Make all the rules you want. Only you can follow your rules.
PC drafting don't follow your rules. They can't read schematics, and they never worked on any electronic anything first hand.
All they want is a netlist, PWB artwork, BOM and auto insert data base. They don't maintain the product.
This is what I learned in 30 years of working on avionics.
It was frustrating, PC drafting fell into "engineering services" organization. They had their own vice-president. And a fundamental rule of large organizations is never say anything bad outside of your organization. So in the 30 years I was there, it never improved. The design quality was left to the engineer, and how tenacious they were in dealing with idiots.
You could leave a list of layout rules, and they were ignored. There were a few designers that knew what they were doing, but you could never get them to work on your board, as they were in demand and everything was a que to get through their hurtle. The organization did everything to prevent engineering having access to the schematic capture tool (EPD), and the board layout tool (VISULA/CR5000).

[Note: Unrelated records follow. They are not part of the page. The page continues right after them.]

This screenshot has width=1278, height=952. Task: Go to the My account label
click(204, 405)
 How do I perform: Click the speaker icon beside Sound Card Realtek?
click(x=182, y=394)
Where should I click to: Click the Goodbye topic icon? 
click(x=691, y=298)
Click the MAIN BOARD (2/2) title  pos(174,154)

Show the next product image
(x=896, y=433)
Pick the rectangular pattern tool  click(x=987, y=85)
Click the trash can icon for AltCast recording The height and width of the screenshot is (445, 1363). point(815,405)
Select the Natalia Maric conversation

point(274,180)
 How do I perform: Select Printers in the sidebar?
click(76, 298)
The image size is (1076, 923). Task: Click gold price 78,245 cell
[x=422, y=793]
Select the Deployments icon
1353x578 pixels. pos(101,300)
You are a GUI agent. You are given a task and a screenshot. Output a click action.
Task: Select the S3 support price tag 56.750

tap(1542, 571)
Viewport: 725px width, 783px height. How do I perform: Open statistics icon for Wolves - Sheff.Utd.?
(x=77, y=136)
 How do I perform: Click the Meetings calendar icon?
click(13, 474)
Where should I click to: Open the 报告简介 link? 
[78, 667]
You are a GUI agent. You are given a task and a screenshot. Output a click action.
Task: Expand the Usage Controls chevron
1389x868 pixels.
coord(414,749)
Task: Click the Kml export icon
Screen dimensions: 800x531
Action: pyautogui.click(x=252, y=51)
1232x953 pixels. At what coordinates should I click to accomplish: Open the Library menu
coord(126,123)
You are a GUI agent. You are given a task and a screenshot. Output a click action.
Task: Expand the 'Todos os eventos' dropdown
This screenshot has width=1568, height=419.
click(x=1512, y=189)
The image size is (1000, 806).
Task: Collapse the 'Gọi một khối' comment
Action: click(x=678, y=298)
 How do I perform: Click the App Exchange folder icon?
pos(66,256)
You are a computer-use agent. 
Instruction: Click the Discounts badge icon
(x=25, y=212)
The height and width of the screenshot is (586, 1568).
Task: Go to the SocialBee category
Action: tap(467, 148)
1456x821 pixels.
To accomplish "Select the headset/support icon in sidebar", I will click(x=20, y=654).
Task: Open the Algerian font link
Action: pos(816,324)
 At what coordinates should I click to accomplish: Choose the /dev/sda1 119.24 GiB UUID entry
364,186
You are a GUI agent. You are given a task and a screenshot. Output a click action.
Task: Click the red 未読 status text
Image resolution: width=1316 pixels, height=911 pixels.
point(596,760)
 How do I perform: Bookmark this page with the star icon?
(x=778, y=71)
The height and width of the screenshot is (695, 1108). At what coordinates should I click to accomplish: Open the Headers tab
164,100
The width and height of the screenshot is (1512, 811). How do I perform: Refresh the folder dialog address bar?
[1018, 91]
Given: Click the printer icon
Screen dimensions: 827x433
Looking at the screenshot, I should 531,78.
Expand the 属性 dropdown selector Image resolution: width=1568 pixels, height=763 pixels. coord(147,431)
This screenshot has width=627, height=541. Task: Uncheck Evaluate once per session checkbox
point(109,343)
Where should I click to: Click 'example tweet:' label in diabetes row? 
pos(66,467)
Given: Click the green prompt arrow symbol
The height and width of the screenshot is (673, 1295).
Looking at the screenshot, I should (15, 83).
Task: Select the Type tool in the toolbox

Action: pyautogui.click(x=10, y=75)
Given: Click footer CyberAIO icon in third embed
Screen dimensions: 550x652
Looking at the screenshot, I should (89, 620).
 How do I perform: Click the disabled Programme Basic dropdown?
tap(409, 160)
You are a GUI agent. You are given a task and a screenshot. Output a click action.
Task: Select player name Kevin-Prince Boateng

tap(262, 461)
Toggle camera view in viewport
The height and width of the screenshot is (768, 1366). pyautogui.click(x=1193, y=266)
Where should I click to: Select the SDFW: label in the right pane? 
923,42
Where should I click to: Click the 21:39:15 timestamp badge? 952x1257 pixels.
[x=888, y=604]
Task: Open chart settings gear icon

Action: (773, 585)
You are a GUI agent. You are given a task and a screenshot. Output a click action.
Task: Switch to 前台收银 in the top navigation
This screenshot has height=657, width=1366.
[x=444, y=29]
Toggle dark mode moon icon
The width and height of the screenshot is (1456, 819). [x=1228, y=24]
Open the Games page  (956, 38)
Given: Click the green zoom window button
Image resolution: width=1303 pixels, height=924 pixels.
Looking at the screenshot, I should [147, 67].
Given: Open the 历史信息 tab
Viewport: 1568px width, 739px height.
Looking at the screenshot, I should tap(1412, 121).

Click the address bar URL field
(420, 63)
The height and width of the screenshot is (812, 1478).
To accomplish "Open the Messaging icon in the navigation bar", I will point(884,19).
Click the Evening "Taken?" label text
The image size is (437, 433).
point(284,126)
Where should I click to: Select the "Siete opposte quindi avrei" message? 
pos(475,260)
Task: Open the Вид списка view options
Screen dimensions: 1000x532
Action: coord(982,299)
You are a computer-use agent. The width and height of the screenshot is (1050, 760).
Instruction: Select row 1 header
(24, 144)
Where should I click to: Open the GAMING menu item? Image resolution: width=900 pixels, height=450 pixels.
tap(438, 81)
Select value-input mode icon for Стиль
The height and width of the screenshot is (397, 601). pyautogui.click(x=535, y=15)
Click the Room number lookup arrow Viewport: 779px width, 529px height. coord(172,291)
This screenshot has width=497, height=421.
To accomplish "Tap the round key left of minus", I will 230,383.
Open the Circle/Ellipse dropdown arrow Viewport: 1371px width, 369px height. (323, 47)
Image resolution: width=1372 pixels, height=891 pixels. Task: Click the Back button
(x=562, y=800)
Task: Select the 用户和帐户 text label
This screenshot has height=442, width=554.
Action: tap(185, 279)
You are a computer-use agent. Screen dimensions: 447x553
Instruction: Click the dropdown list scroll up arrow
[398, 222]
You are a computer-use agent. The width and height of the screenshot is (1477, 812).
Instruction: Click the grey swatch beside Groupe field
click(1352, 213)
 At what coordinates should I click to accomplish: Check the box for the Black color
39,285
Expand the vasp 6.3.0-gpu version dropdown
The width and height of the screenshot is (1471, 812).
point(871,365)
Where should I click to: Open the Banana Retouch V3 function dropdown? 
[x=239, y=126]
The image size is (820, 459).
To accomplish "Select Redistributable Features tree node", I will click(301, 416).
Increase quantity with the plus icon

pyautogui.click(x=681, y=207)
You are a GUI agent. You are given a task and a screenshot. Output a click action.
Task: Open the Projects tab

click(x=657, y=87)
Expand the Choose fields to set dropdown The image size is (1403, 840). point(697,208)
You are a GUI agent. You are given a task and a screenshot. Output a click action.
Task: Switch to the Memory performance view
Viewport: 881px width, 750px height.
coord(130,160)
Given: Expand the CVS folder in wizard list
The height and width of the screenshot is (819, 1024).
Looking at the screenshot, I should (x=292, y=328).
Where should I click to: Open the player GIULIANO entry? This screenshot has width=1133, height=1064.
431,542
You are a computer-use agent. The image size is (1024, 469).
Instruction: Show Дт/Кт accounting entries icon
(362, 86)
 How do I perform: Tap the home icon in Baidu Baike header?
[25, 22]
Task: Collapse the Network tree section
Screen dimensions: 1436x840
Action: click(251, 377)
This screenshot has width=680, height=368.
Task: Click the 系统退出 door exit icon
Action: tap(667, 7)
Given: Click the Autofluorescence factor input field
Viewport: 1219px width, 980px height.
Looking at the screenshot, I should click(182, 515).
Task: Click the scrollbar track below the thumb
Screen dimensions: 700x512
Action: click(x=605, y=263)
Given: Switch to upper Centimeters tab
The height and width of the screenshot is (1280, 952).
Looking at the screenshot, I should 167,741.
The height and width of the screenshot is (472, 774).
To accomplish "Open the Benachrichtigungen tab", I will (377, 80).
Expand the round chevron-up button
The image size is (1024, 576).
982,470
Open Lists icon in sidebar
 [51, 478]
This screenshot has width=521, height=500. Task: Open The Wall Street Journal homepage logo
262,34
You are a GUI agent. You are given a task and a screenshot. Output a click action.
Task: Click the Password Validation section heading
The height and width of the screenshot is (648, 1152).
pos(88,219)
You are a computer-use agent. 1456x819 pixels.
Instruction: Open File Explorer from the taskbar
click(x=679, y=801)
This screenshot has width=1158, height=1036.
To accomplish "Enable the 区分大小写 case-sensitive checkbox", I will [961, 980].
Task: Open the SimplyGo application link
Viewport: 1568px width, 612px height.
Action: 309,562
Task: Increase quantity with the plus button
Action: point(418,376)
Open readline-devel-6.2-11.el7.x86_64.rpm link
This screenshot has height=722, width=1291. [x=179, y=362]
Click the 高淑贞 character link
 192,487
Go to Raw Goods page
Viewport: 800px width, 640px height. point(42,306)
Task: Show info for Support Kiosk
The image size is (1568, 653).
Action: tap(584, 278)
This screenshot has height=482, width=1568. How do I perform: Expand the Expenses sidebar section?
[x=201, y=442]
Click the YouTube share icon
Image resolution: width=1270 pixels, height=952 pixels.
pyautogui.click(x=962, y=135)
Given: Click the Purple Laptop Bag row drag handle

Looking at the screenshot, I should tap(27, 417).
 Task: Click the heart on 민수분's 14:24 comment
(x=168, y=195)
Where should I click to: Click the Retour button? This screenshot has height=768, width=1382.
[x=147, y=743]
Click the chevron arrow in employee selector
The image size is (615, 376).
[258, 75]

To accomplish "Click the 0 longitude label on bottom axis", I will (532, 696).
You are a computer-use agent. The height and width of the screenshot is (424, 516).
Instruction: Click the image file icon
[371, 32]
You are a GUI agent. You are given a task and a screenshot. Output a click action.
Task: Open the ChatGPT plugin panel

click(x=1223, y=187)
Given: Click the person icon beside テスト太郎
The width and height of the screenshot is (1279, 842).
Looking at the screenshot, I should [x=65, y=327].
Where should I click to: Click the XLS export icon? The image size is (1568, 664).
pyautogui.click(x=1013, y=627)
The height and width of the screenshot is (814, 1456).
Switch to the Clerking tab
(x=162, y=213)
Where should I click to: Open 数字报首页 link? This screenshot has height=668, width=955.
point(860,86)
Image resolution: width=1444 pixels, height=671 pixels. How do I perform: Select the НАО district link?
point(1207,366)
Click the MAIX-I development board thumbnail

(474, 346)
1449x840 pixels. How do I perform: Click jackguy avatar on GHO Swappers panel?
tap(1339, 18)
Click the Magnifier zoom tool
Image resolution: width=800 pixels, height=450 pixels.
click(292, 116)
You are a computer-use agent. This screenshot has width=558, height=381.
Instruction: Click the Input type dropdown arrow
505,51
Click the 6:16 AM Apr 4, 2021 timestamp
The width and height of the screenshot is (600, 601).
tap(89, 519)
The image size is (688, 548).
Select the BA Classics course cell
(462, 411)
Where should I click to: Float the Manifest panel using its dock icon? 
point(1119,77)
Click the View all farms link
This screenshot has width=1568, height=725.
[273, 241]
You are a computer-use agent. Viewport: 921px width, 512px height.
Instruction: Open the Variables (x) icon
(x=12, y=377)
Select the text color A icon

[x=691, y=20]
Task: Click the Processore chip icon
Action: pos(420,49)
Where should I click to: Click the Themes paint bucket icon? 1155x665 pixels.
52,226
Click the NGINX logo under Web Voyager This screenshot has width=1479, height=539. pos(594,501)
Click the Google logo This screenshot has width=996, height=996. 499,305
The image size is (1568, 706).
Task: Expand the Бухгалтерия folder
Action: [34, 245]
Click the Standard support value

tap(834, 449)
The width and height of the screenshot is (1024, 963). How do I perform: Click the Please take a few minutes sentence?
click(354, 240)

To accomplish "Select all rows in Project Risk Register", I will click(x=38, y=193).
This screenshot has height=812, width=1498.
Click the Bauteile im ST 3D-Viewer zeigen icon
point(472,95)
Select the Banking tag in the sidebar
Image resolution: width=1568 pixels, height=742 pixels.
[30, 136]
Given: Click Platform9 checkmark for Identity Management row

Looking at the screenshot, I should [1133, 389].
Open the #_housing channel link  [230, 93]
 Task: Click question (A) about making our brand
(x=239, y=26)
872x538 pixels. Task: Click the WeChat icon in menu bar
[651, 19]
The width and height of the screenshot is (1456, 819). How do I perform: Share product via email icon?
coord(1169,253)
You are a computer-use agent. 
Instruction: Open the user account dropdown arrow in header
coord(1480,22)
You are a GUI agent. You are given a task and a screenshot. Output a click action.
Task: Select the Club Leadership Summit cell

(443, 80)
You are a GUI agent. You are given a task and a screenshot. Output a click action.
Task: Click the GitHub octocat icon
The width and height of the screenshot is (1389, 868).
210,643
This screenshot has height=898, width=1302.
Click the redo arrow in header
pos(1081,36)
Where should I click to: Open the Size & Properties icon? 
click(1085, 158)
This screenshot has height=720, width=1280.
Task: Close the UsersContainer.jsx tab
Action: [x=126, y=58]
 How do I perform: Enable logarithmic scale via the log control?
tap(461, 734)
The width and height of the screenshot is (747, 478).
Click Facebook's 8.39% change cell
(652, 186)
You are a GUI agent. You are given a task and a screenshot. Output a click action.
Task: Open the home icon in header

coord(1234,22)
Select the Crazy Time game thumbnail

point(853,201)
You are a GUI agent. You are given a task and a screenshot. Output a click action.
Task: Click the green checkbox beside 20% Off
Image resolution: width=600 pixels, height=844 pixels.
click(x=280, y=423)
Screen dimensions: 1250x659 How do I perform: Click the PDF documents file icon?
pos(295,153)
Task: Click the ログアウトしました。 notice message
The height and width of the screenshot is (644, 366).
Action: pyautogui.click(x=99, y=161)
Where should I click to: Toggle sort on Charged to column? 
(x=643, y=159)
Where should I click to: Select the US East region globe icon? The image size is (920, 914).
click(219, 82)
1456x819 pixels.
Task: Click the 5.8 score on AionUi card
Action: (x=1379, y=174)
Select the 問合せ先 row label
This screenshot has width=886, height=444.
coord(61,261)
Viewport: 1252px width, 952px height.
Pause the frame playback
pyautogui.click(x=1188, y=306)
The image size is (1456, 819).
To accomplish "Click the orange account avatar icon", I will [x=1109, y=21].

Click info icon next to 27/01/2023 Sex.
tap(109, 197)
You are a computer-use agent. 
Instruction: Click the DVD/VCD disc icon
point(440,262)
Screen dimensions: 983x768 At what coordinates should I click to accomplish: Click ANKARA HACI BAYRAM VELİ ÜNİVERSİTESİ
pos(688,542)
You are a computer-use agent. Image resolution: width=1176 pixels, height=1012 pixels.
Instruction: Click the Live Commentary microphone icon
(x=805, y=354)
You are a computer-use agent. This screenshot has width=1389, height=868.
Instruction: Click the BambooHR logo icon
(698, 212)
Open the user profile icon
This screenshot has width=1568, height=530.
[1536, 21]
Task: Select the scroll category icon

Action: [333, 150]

To try to add to useful input:
Notes for service center technicians that (especially for analog) indicate the signal processing blocks. If you stick build a differential amp, draw it so it looks like a differential amp.
For processor based sch. have a memory map on the processor or memory page.
Layout notes that are released with the schematic are good (for future support by the next cognizant), if they can be excluded from the published version to limit intellectual property info.